With funding from the TTI’s Center for International Intelligent Transportation Research, and the Texas Tech University Health Sciences Center in El Paso, the project aims to start by setting up permanent communication channels between the Mexican and US authorities. These will advise on planned patient transfers using e-mail, text messaging and phone links between office locations and mobile devices.

TTI principal investigator David Salgado told ITS International: “We’re looking, with all the relevant stakeholders, at the current operational protocols to identify the points at which they can be streamlined”. The aim will be to keep the CBP, and both the El Paso-based and Mexican emergency services, fully informed and coordinated in real time.

For speeding up the journey itself, TTI is looking at roles for ITS-based traffic information aids such as dynamic message signs and lane control signals. These will warn queueing drivers on the Mexican side of the border that specific lanes need clearing for an approaching ambulance.

In a further stage, CCTV arrays will detect when the ambulance is nearing the US port of entry. They will also pick up any evidence that the designated lane is not yet completely free, allowing the border personnel to take action. 

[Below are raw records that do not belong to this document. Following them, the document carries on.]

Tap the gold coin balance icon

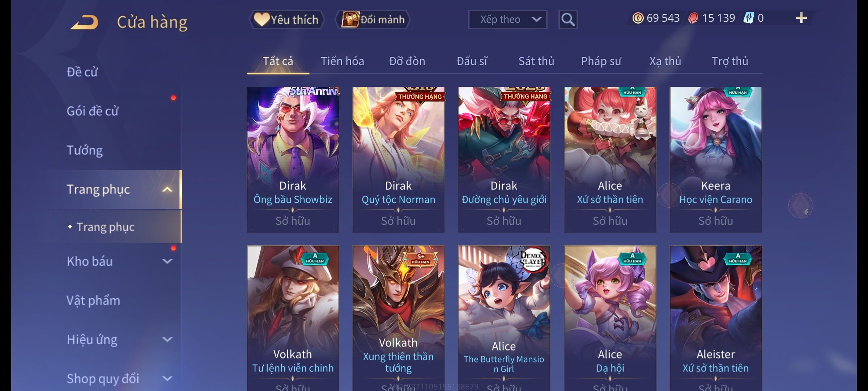[x=638, y=18]
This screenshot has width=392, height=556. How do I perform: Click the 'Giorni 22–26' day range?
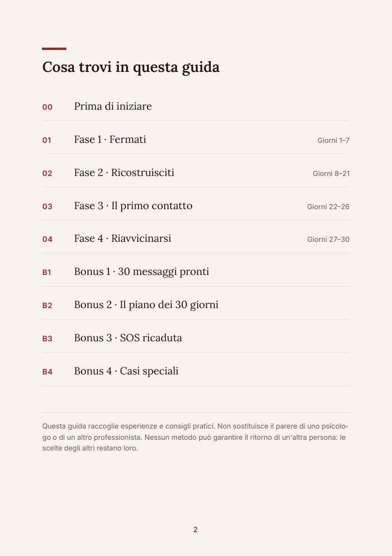coord(328,207)
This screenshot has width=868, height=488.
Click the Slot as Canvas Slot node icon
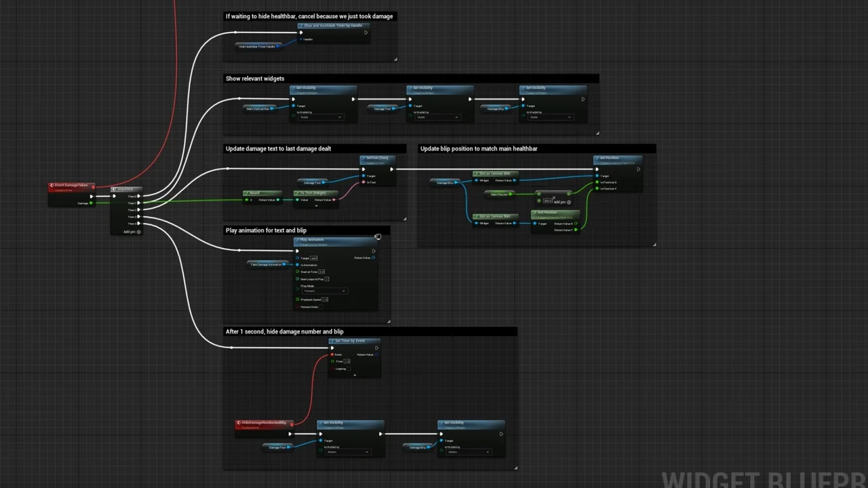point(476,174)
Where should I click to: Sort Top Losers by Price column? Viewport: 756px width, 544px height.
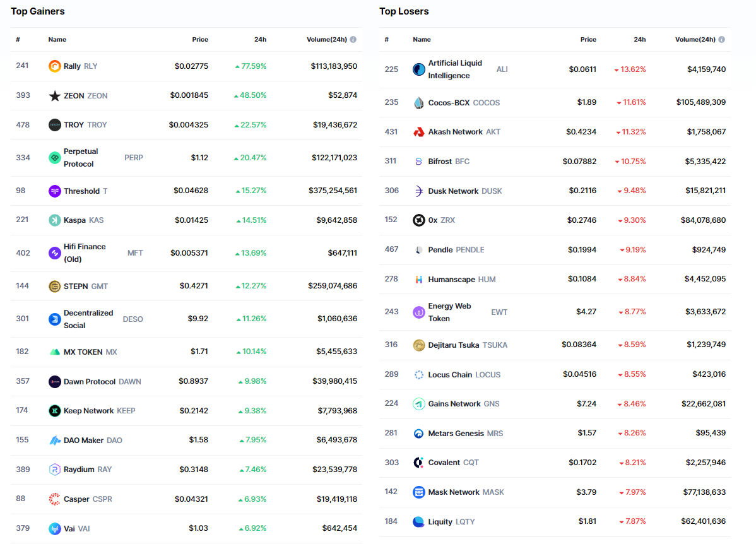coord(588,40)
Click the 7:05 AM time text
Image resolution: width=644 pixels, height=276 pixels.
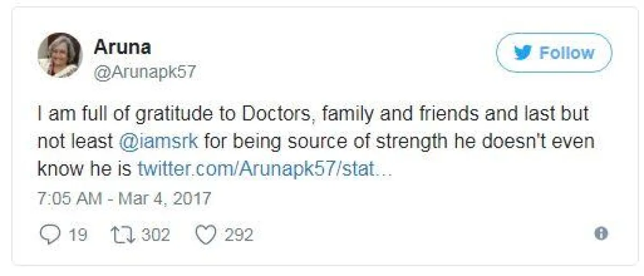69,199
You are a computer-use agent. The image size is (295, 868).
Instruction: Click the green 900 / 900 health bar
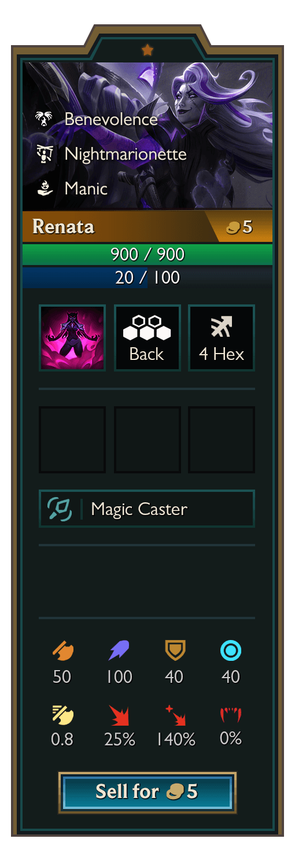[148, 255]
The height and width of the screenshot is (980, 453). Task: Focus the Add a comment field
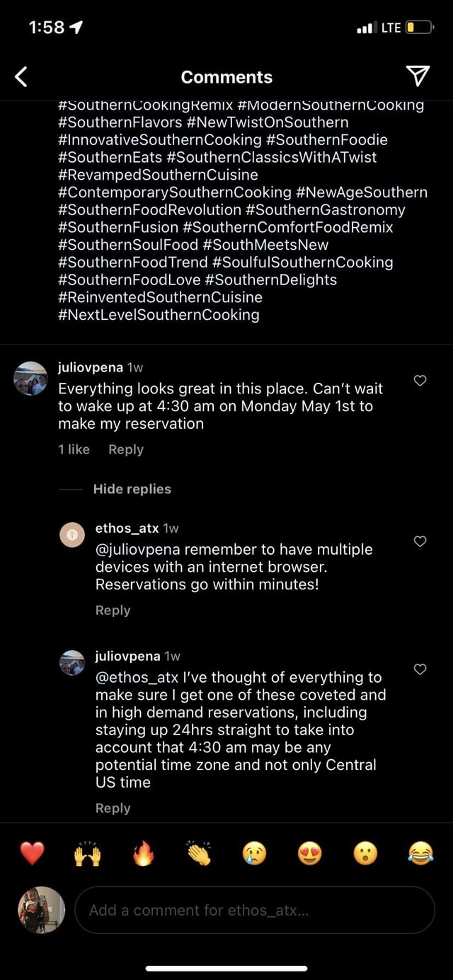click(255, 910)
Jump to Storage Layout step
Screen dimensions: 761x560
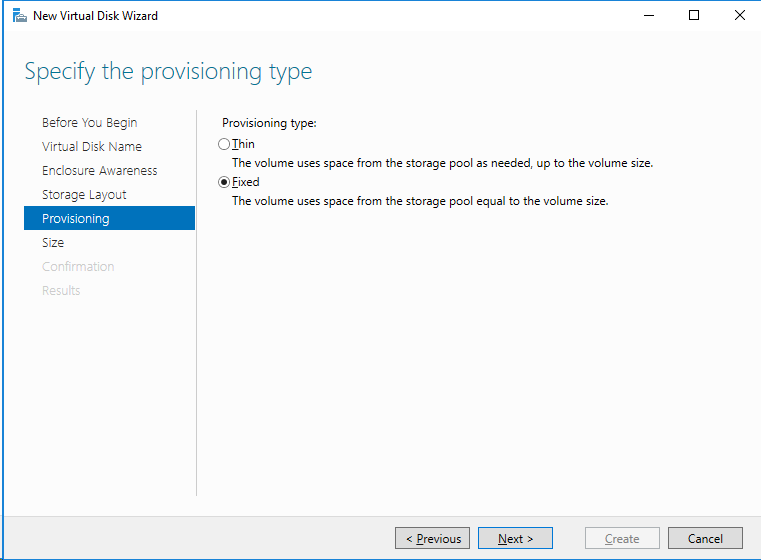(x=84, y=195)
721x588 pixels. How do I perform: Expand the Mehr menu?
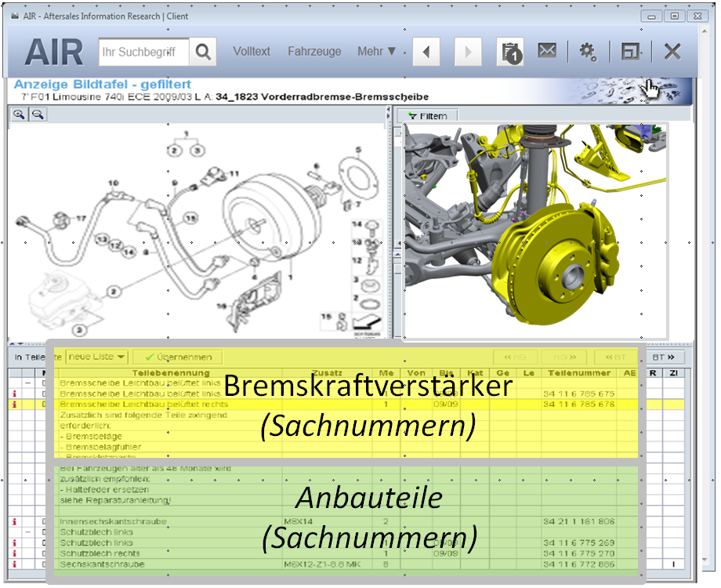(x=377, y=52)
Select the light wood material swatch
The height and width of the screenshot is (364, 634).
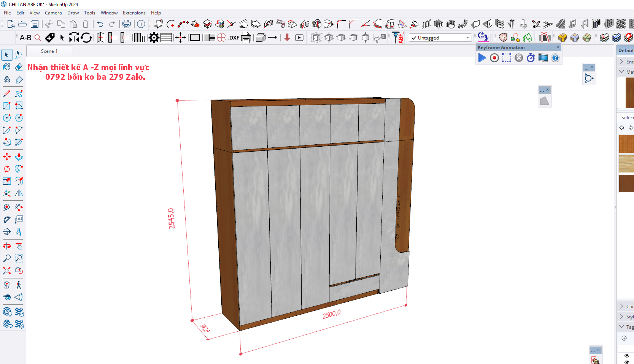(626, 164)
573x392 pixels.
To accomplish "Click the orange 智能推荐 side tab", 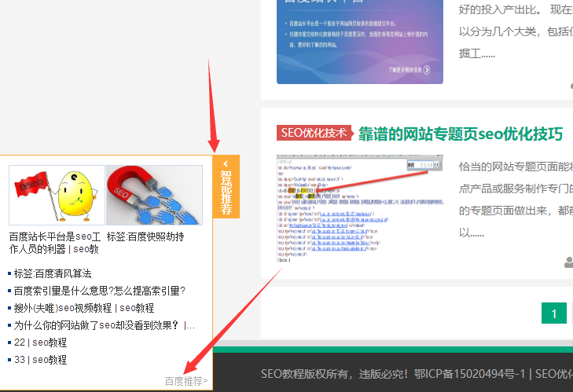I will pos(226,192).
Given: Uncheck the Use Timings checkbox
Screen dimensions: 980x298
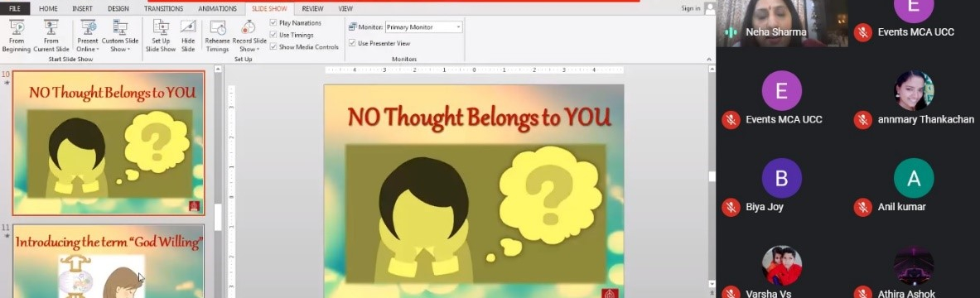Looking at the screenshot, I should pos(273,35).
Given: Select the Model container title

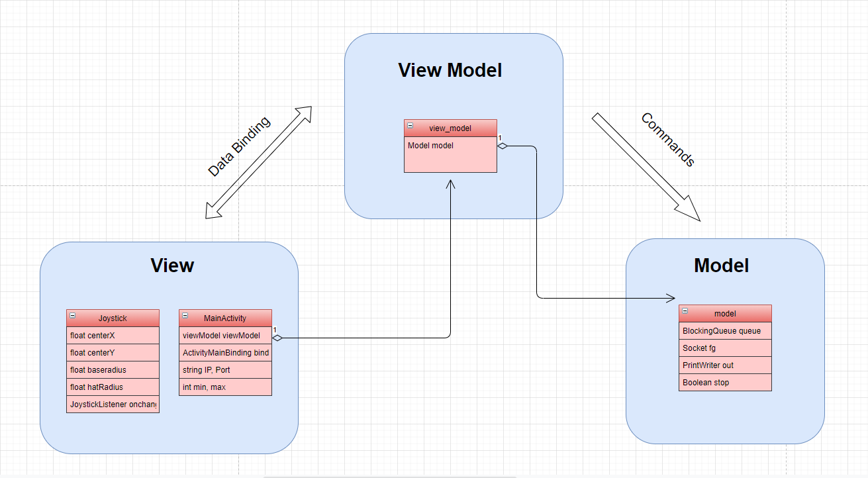Looking at the screenshot, I should pos(720,265).
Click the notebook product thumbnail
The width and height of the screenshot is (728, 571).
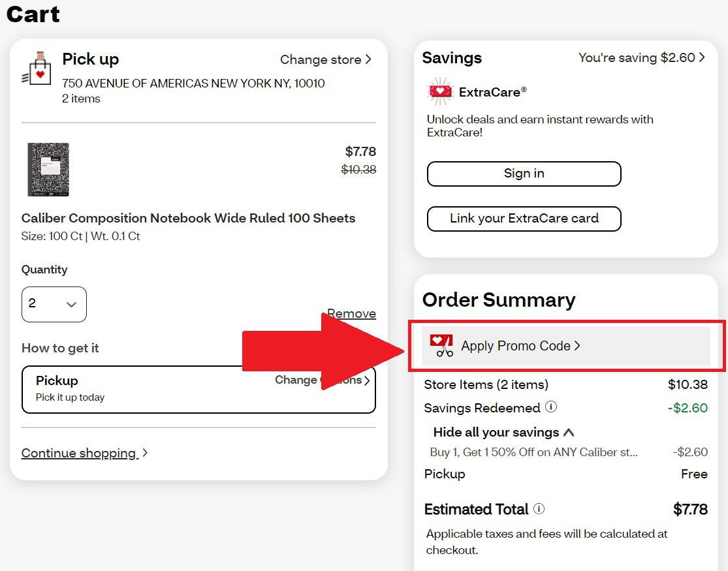tap(48, 170)
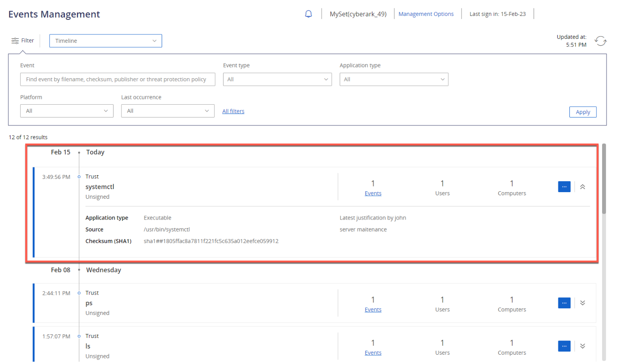The height and width of the screenshot is (364, 618).
Task: Open the actions menu for the systemctl event
Action: (x=564, y=186)
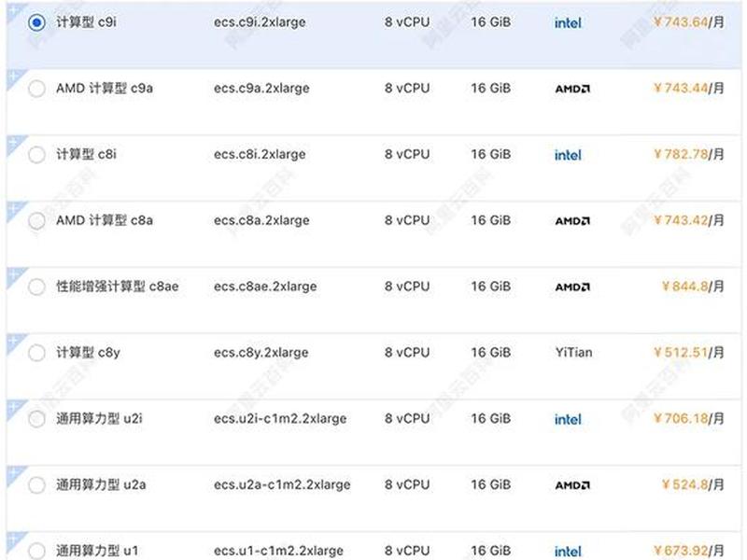The width and height of the screenshot is (747, 560).
Task: Select the AMD 计算型 c9a radio button
Action: pyautogui.click(x=36, y=89)
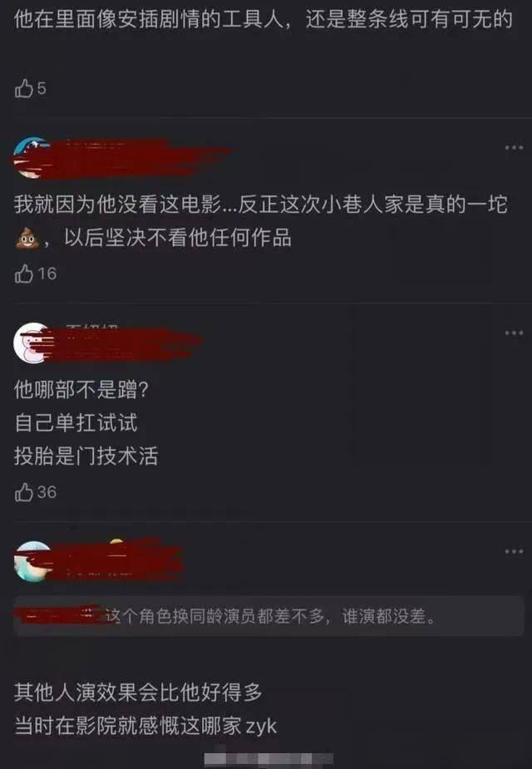
Task: Open more options for the 小巷人家 comment
Action: 514,148
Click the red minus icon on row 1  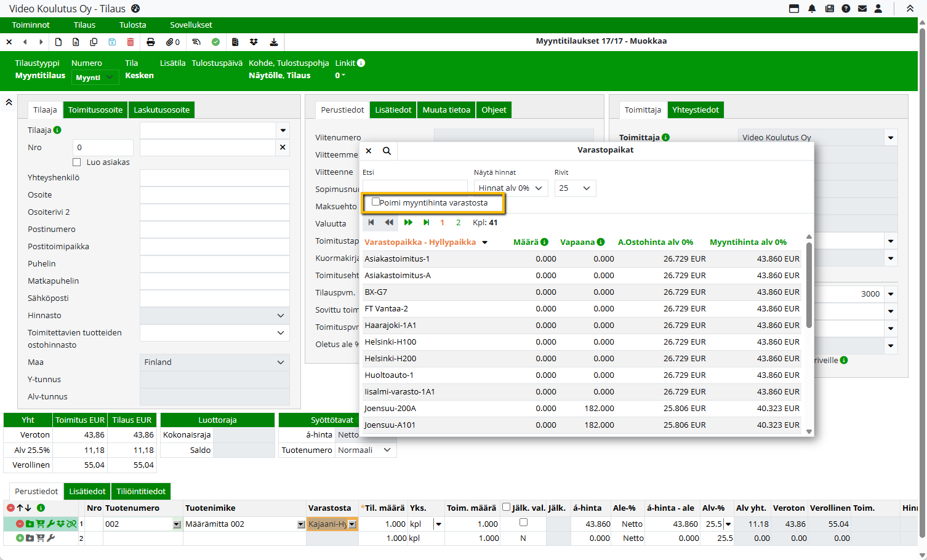(x=20, y=524)
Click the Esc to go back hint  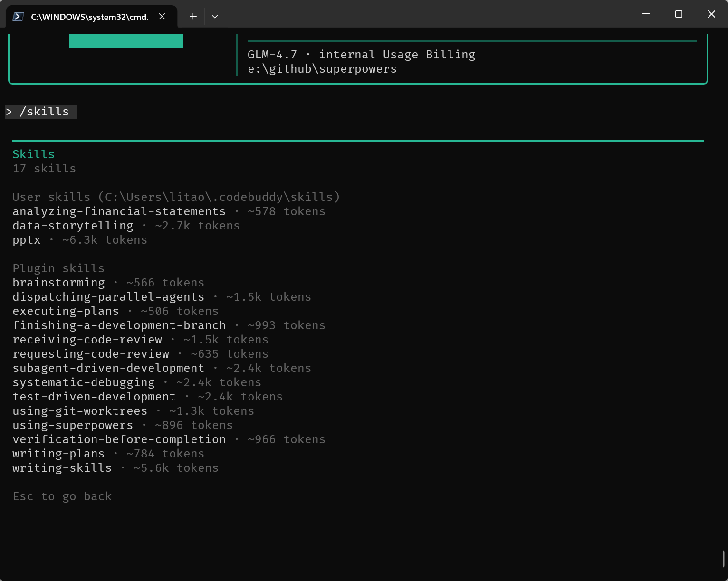[x=62, y=496]
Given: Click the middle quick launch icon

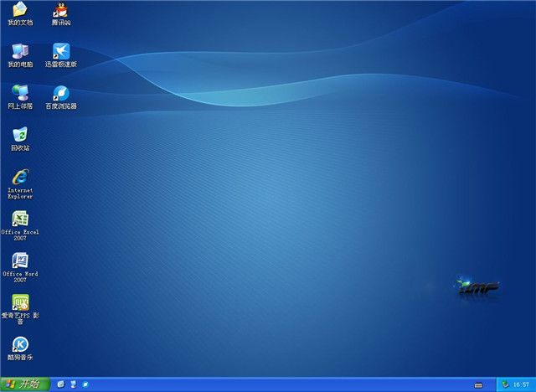Looking at the screenshot, I should pyautogui.click(x=74, y=384).
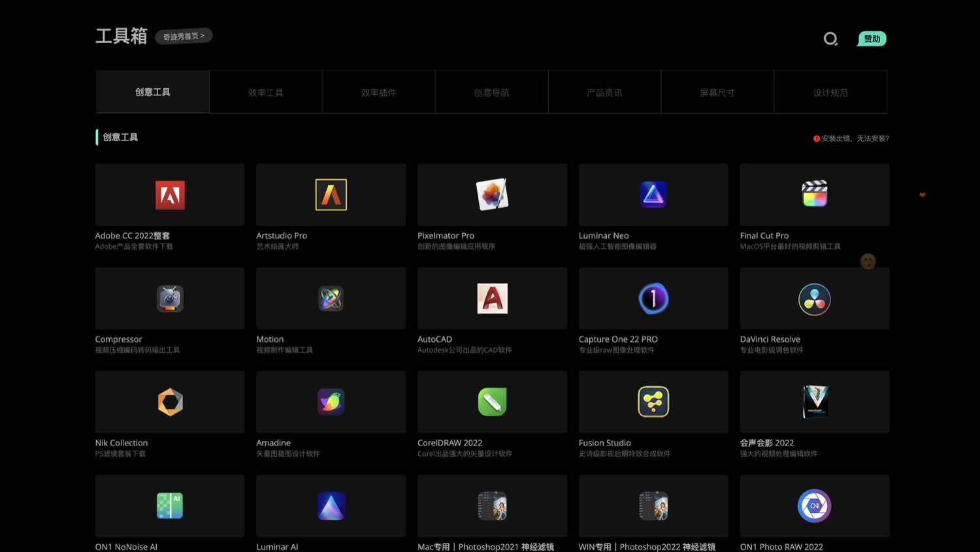The width and height of the screenshot is (980, 552).
Task: Open the Fusion Studio icon
Action: 653,402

Finally, equipping Mexican ambulances with GPS-based automatic vehicle location units will enable their continuous monitoring from both sides of the crossing.

Salgado sees scope for extending the scheme to other land ports of entry along the US/Mexico and US/Canada borders, as well as to support emergency vehicles dealing with binational crises, such as wildfires, floods and earthquakes. Outside North America, the TTI is exchanging information with the Saimaa University of Applied Sciences in Lappeenranta, Finland.

The city lies some 30km from the Russian border and is a favoured destination for Russian visitors. The university is interested in the prospects of such a service being of value to Finnish paramedics.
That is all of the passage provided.